その一方で、もう中古車としてしか手に入れることができないクラシックカーはかなりの高額で取引されているのもまた事実。しかし今では60~70年代の旧車だけではなく、つい最近のクルマというイメージのある90年代の車両も車種によっては驚くべき価格となっているものも少なくないのです。

ホンダ シビックタイプR(初代)

ホンダ シビック タイプR(1997年)

NSX、インテグラに続く、ホンダのタイプRシリーズ第3弾として1997年に登場したシビックタイプRは、シビックとしては6代目のモデルに追加で設定されたものでした。
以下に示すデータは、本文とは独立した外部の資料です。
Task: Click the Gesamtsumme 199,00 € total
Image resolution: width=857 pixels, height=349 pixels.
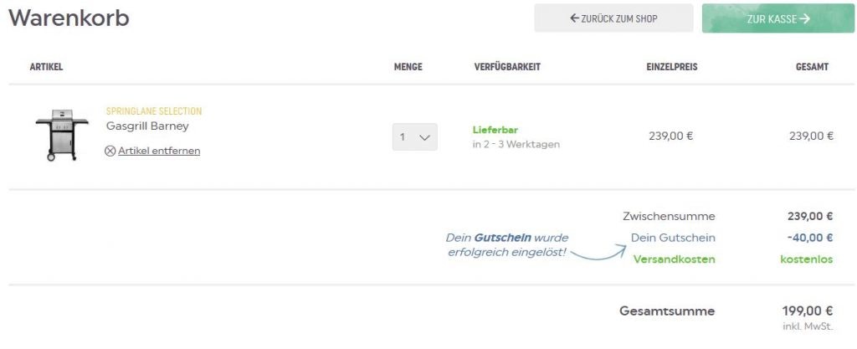Action: (809, 311)
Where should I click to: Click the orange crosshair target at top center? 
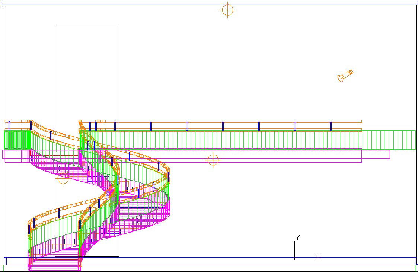[228, 10]
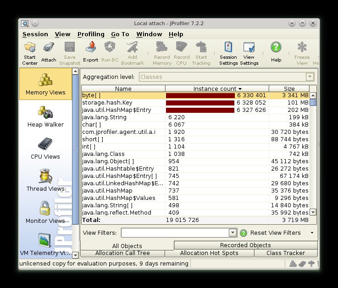
Task: Switch to CPU Views in the sidebar
Action: pos(45,149)
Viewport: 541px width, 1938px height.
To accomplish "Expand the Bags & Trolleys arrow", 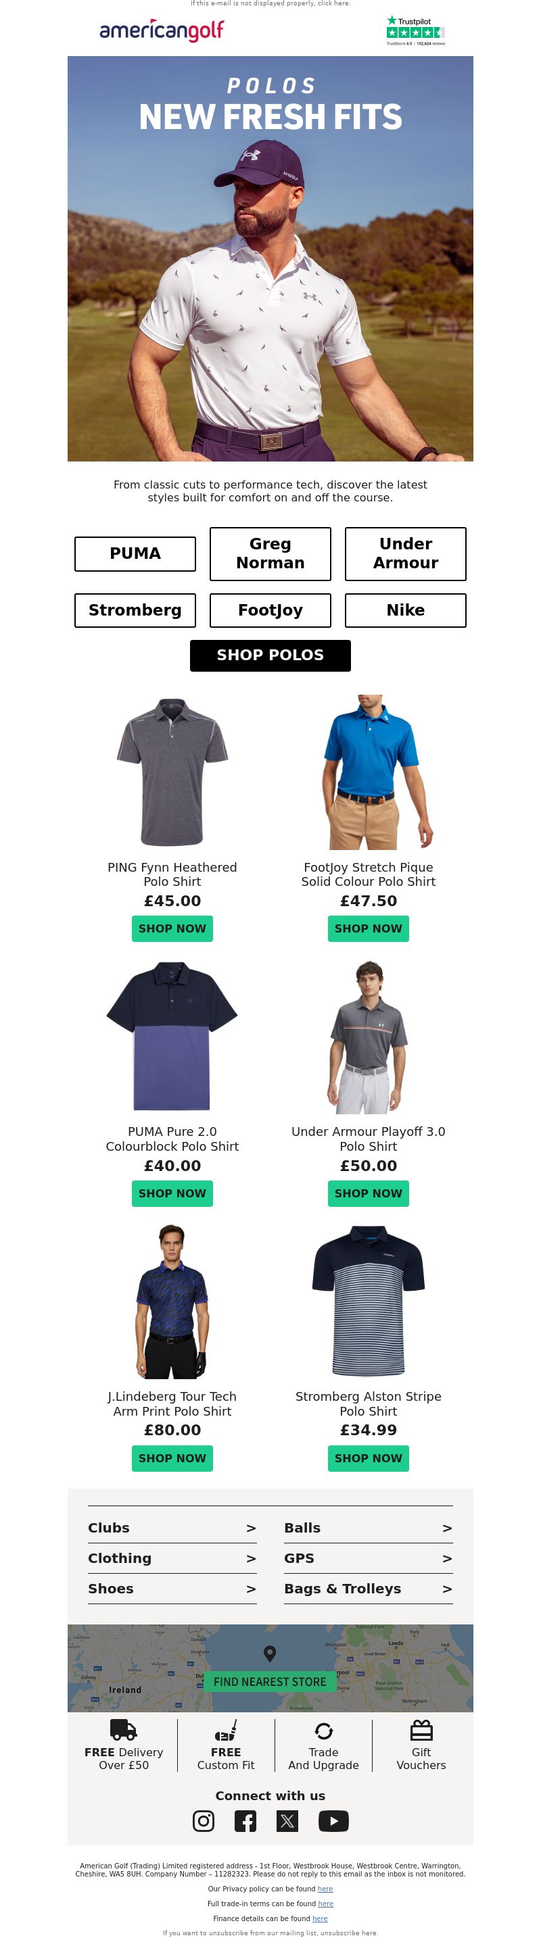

軽量化と同時に剛性アップも施された3ドアハッチバックのボディに締め上げられたサスペンション、1.6リッターのまま185PSまでハイチューンされたB16Bエンジンの組み合わせは、ツルシの状態でもサーキットアタックを可能なポテンシャルを誇っていたのです。
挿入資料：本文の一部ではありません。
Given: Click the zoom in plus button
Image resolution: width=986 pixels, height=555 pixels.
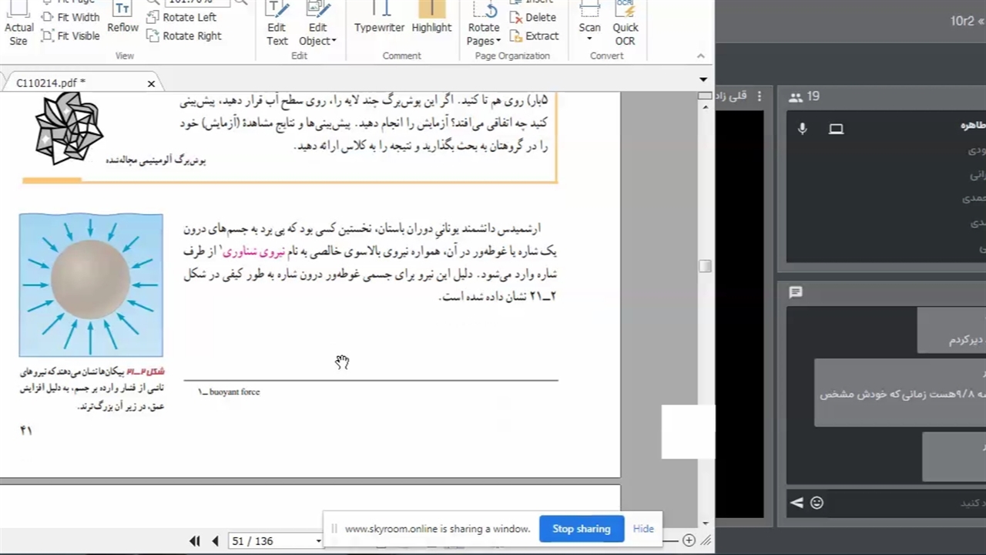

それでいて価格は200万円を切る199.8万円(登場時)と比較的安価で、中古市場でも手ごろな価格だった時代にはヤンチャなユーザーにゴリゴリにシバかれた個体も少なくなく、気づけば程度の良いものは希少な部類に。

現在では安いものでも100万円を切ることは稀で、高いものでは300万オーバーという驚愕のお値段となっています。

日産 フィガロ

日産 フィガロ

初代マーチをベースとした日産のパイクカーシリーズ第3弾として1991年に販売されたフィガロ。販売台数は限定2万台で、3回の抽選によって購入者を決定する方法が取られました。

サイドの部分を残したままルーフからリアウィンドウ部までが開閉可能な手動オープントップをもっており、内装も白の本革シートがおごられるプレミアムでエレガントなコンパクトクーペに仕上がっており、価格も187万円とパイクカーシリーズの中では高価となっていました。最近では某刑事ドラマの主役の愛車としても知られる車種ですね。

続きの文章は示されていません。